My Sky TV box feeds three displays throughout the house; a JVC projector in the Home Theatre, a Panasonic 58DX800 in one living room and a Samsung 7 Series TV in another All are more or less 4k , (the JVC is a Faux-K unit), but all support UHD resolution, which the Sky box outputs.
I don't see much value in the additional multi-room subscription for Sky as we really don't use more than one TV at a time, and on the odd occasions we do, we can run the Sky app on a playstation or other device.
So the challenge is how to route the signal to each device. All are reasonably proximate to the Sky box with runs from 7M for the projector to 15M for the two TVs.
I have the system set up as follows;
The SkyQ box feeds an HDMI Splitter via a single HDMI cable. This serves 2 key functions; It allows me route to the 3 devices, but also strips HDCP, without which my JVC won't display an image.
One splitter output has a run of 20M Fibre 4K cable direct to the Panasonic TV, while the other goes to the Marantz AV8805 Cab/Sat input, to connect to the JVC projector as needed (Zone 1) and permanently routed to the Samsung TV (Zone 2)

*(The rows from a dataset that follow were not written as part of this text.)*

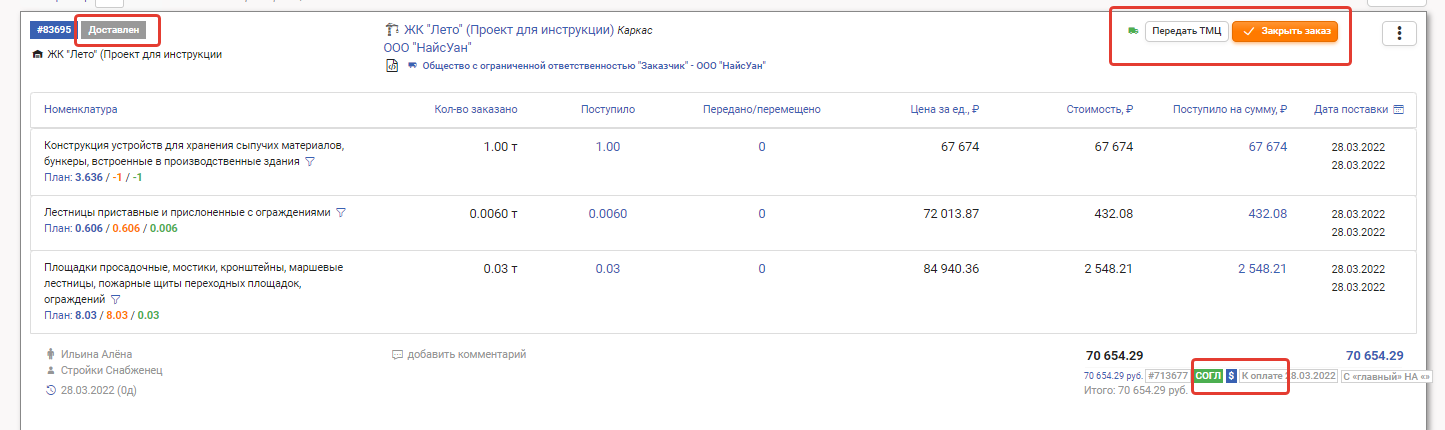Click received amount 2 548.21 link
Viewport: 1445px width, 430px height.
coord(1262,268)
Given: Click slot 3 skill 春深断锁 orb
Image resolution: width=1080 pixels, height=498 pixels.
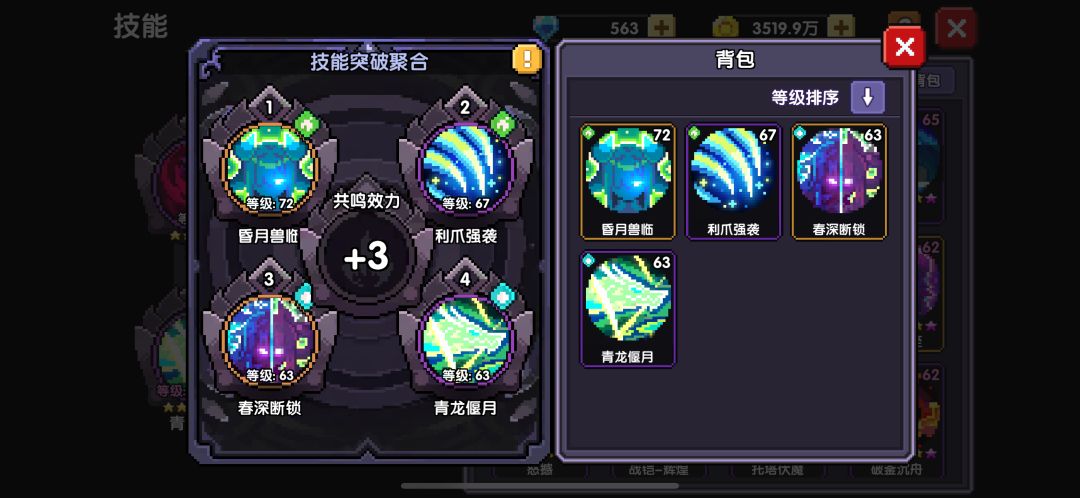Looking at the screenshot, I should [x=270, y=340].
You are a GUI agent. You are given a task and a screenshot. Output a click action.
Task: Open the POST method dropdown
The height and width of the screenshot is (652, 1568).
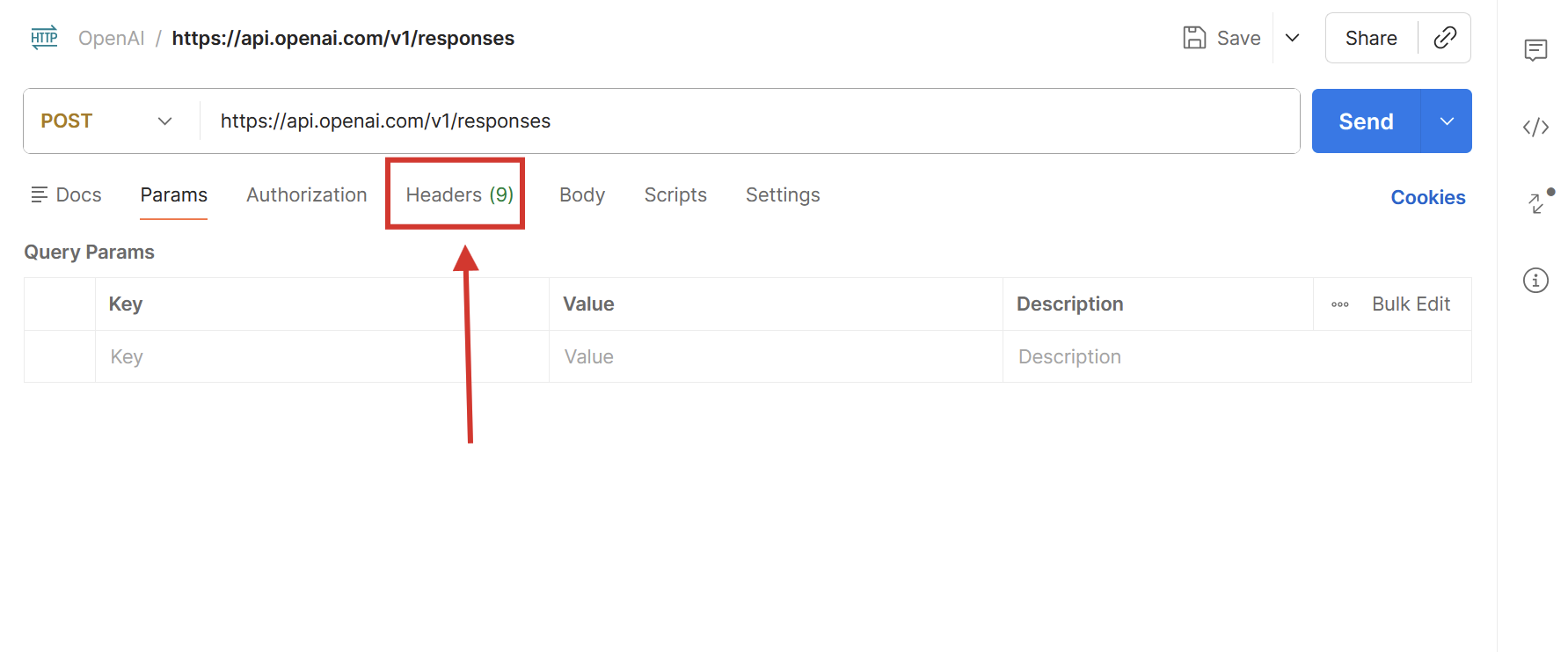click(106, 121)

This mostly works, except that the HDMI connection to the Panasonic TV is unstable, (red arrow above).. From time to time there are merge visual artefacts (green lines), some audio drop-out and fairly frequent re-syncs where the screen blanks and resets, resulting in a 1-2 second interruption.
I'm on my second or maybe third cable and thought that this Fibre version would resolve the problem, but unfortunately not. I've also tried all sorts of configurations including testing direct cable connection between the SkyQ box and the TV, but the problem always exists. Some combination of this TV model and the cable run length is problematic.
Before considering purchase of an expensive 8K Fibre cable, I thought I'd try HDMI over ethernet as I had a spare AVAccess HDBaseT extender kit I'm not using. The configuration now looks like this;
And this works perfectly. The AVAccess devices are rated at 4K60Hz over 40M Cat5e, which is more than enough for my needs. Been watching UHD content all through the day without any hiccups so, problem solved!
I've written before about these devices for routing virtual computers, but they really are very flexible pieces of kit. If you're having trouble with lengthy HDMI runs, you could do worse than look at this solution.